LLB(HONS) UCU LLM(WALES)
Dip.Lp(LDC)

Agency is a relationship which arises when one person, called the principal, authorizes another, called the agent, to act on his behalf, and the other agrees to do so.[1] This definition is also used in The Commercial Agents (Council Directive) Regulations 1993[2], although the word “self employed intermediary” is added to explain the function of an agent. In the case of AMB Imballagi Plastici v. Pacflex Ltd[3], Judge Raymond averred that the term self employed is akin to the term independent contractor in English law.

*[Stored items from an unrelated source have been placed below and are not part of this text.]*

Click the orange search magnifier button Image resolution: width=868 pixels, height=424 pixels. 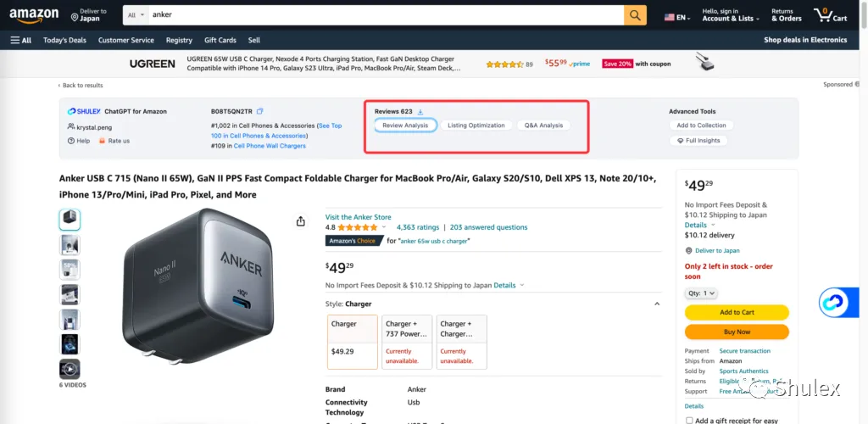pyautogui.click(x=635, y=15)
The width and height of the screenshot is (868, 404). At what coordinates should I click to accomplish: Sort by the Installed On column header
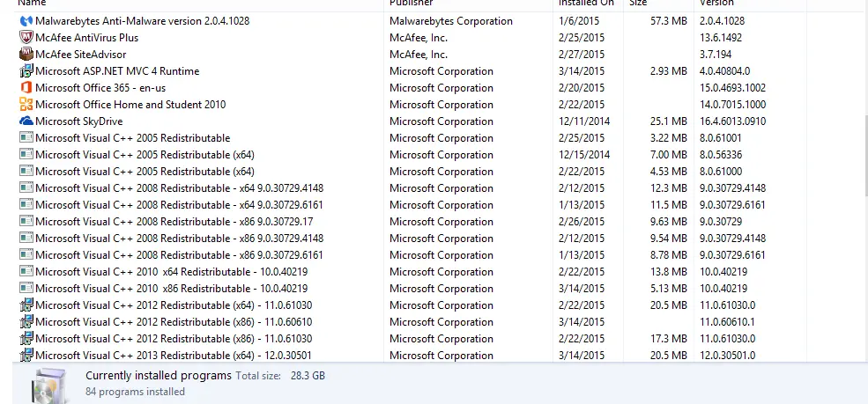[585, 4]
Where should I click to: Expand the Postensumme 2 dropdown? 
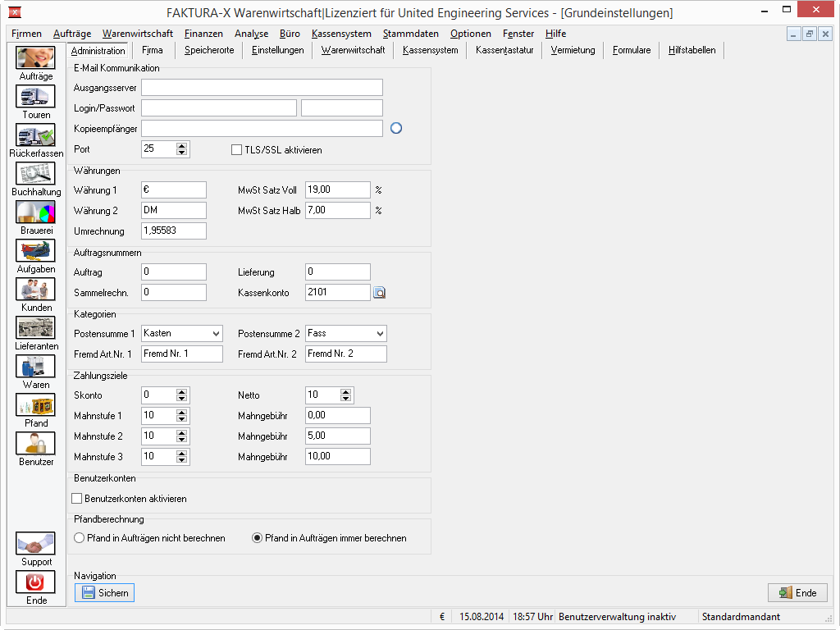[x=380, y=334]
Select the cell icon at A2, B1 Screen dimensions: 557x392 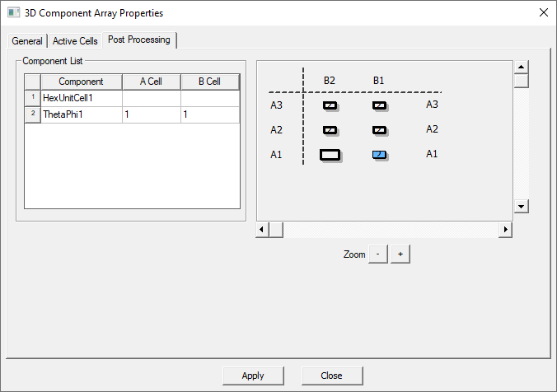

In 1986, the council of ministers enacted Directive 86/653 on self employed commercial agents and the co-ordination of the profession of self-employed commercial agents[4]. This directive was implemented by the 1993 regulations (ibid) which came into effect on January 1, 1994. The purpose of these regulations was to clearly establish the legal protection to be enjoyed by commercial agents. However, although the regulations were enacted with good intentions, they have been plagued with ambiguity. Before the 1993 directive, commercial agents in English law were only entitled to receive damages. Now, that the regulations provide for indemnity and compensation as remedies, ambiguity notwithstanding, the difference of these two from traditional remedies is what has caused confusion. This is so especially concerning termination of agency agreements and the meaning of compensation and indemnity.

Termination is not given a precise meaning under the 1993 regulations[5]. But, it takes place in a number of ways like notice, inconsistent conduct, insanity, death and bankruptcy[6]. The regulations give remedies to agency agreements that have been terminated. Under section 17 (2) of the regulations, a commercial agent is entitled to compensation rather than indemnity. However, section 17(3) extends the remedy of indemnity. The effect of this is that an agent has two remedies, compensation and indemnity and this is what has caused problems for the courts as an agent, will still get compensation even when he is the one that has committed the breach. In fact, Severine Saintier an author in various journals commented that the effect of this clause made an agency agreement similar to an employment contract rather than a commercial one[7]. And, since there is no definition of damage in the Directive[8], UK courts seem to agree with Saintier. In King V Tunnock[9], court noted that the only guidance as to the circumstances that give rise to compensation is contained in regulation 17 (6).

If it can be shown that there is damage, then compensation will arise and the only remaining question will be the amount of compensation. Court of appeal in Lonsdale v Howard & Hallam ltd[10], agreed with the decision in the King case[11] and Moore Bick L.J, commented that the purpose of regulation 17 is not to provide compensation for damage caused by breach of duty but to provide compensation for the loss of goodwill for which a claim would otherwise arise. The regulations only take away the right to compensation in three instances which are; when the principal has terminated the commercial agency relationship with just cause, secondly when the agent terminates the agreement also without just cause and when the agent does not claim compensation or indemnity within one year of termination[12].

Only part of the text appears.